◆ 問題文 ◆
以下の資料を最初の行から最後の行まで、一字一句変えずにそのまま引用しなさい。
___
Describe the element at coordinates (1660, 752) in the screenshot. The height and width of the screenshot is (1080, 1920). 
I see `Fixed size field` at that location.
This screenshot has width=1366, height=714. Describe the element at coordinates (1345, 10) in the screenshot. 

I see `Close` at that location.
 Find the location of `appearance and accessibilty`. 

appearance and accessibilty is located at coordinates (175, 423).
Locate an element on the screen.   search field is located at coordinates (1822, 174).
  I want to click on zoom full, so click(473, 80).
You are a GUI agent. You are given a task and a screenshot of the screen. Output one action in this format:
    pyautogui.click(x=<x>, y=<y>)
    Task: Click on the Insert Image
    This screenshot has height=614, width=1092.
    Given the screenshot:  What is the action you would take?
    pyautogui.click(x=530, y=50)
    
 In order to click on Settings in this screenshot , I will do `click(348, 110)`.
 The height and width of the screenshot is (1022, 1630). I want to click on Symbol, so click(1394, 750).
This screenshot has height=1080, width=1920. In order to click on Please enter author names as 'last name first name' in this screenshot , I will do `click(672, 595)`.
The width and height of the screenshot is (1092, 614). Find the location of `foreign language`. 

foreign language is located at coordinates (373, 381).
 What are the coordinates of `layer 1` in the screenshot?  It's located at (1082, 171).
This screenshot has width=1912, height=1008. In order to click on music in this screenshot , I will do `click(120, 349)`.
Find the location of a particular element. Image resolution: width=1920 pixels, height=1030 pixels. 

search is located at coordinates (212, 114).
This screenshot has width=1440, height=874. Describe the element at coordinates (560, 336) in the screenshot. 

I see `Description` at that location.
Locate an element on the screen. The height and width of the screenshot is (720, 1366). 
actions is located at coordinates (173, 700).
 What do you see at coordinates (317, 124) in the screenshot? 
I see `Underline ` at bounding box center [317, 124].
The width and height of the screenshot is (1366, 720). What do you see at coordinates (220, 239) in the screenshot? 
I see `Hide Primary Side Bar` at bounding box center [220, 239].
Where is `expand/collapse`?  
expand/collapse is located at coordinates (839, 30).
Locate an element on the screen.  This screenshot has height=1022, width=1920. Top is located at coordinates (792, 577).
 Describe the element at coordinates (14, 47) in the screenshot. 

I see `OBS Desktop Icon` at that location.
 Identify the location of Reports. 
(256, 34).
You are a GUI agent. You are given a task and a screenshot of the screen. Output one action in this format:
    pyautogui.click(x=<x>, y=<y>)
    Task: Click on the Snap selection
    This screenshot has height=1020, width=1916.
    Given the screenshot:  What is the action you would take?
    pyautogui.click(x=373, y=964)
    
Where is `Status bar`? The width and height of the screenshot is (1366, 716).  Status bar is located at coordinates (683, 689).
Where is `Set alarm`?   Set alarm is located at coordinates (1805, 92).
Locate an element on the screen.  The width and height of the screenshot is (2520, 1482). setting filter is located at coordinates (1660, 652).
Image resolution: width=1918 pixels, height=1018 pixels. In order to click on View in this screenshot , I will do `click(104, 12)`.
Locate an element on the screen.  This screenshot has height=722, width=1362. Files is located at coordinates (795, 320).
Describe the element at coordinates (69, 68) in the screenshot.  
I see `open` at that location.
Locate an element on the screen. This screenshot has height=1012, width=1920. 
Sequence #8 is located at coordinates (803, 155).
___
◆ 演習の解答 ◆
Describe the element at coordinates (1660, 752) in the screenshot. The height and width of the screenshot is (1080, 1920). 
I see `Fixed size field` at that location.
This screenshot has width=1366, height=714. Describe the element at coordinates (1345, 10) in the screenshot. 

I see `Close` at that location.
 Find the location of `appearance and accessibilty`. 

appearance and accessibilty is located at coordinates (175, 423).
Locate an element on the screen.   search field is located at coordinates (1822, 174).
  I want to click on zoom full, so click(473, 80).
You are a GUI agent. You are given a task and a screenshot of the screen. Output one action in this format:
    pyautogui.click(x=<x>, y=<y>)
    Task: Click on the Insert Image
    This screenshot has height=614, width=1092.
    Given the screenshot:  What is the action you would take?
    pyautogui.click(x=530, y=50)
    
 In order to click on Settings in this screenshot , I will do `click(348, 110)`.
 The height and width of the screenshot is (1022, 1630). I want to click on Symbol, so click(1394, 750).
This screenshot has height=1080, width=1920. In order to click on Please enter author names as 'last name first name' in this screenshot , I will do `click(672, 595)`.
The width and height of the screenshot is (1092, 614). Find the location of `foreign language`. 

foreign language is located at coordinates (373, 381).
 What are the coordinates of `layer 1` in the screenshot?  It's located at (1082, 171).
This screenshot has width=1912, height=1008. In order to click on music in this screenshot , I will do `click(120, 349)`.
Find the location of a particular element. Image resolution: width=1920 pixels, height=1030 pixels. 

search is located at coordinates (212, 114).
This screenshot has width=1440, height=874. Describe the element at coordinates (560, 336) in the screenshot. 

I see `Description` at that location.
Locate an element on the screen. The height and width of the screenshot is (720, 1366). 
actions is located at coordinates (173, 700).
 What do you see at coordinates (317, 124) in the screenshot? 
I see `Underline ` at bounding box center [317, 124].
The width and height of the screenshot is (1366, 720). What do you see at coordinates (220, 239) in the screenshot? 
I see `Hide Primary Side Bar` at bounding box center [220, 239].
Where is `expand/collapse`?  
expand/collapse is located at coordinates (839, 30).
Locate an element on the screen.  This screenshot has height=1022, width=1920. Top is located at coordinates (792, 577).
 Describe the element at coordinates (14, 47) in the screenshot. 

I see `OBS Desktop Icon` at that location.
 Identify the location of Reports. 
(256, 34).
You are a GUI agent. You are given a task and a screenshot of the screen. Output one action in this format:
    pyautogui.click(x=<x>, y=<y>)
    Task: Click on the Snap selection
    This screenshot has height=1020, width=1916.
    Given the screenshot:  What is the action you would take?
    pyautogui.click(x=373, y=964)
    
Where is `Status bar`? The width and height of the screenshot is (1366, 716).  Status bar is located at coordinates (683, 689).
Where is `Set alarm`?   Set alarm is located at coordinates (1805, 92).
Locate an element on the screen.  The width and height of the screenshot is (2520, 1482). setting filter is located at coordinates (1660, 652).
Image resolution: width=1918 pixels, height=1018 pixels. In order to click on View in this screenshot , I will do `click(104, 12)`.
Locate an element on the screen.  This screenshot has height=722, width=1362. Files is located at coordinates (795, 320).
Describe the element at coordinates (69, 68) in the screenshot.  
I see `open` at that location.
Locate an element on the screen. This screenshot has height=1012, width=1920. 
Sequence #8 is located at coordinates (803, 155).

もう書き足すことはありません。